Textile exports, which have been hit by the 2012 crisis, are now seeking fixed interest rate at 7.5 per cent for all loans to overcome the issue of availability of cheap loans.
“The separate chapter for export sector is a very important, as it will help us to get credit at low interest rate and till the government does that, it should ensure that the bank credit rate given to exporters may be fixed at 7.5 per cent as the interest rates prevailing in our competing countries are lower than our banks rates,” A Sakthivel, chairman of Apparel Export Promotion Council said.
According to Sakthivel, the government should also provide five per cent incentive under market linked focus product scheme for the exports made to non-traditional markets as exports to these markets have been growing vis-à-vis traditional markets and it needs the adequate support at right time.

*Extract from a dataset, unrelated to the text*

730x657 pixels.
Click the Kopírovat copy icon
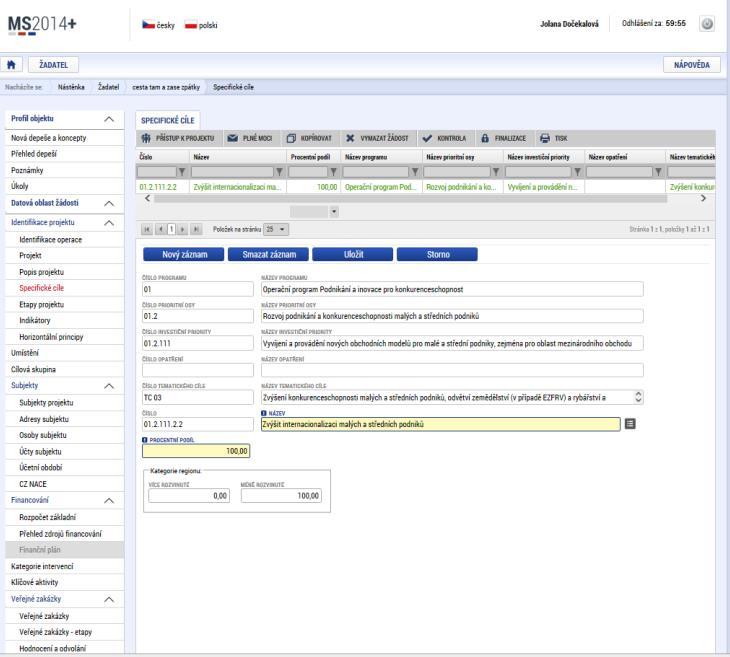pyautogui.click(x=291, y=138)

Merchandise trade deficit has expanded five fold in less than a decade from 2.3 per cent of GDP in 2004 to 10 per cent of GDP in 2012 and earnings from export are increasingly insufficient to cover import requirements.
The situation has worsened in 2012 due to slowdown in demand from India’s traditional markets, the US and Europe, resulting in contraction in exports since May last year. Both the US and Europe accounts for one-third of India’s exports which stood at $303 billion in 2011-12.
During the April-December period of 2012-13 fiscal, India’s overseas shipments have shrunk by 5.5 per cent to $214.1 billion.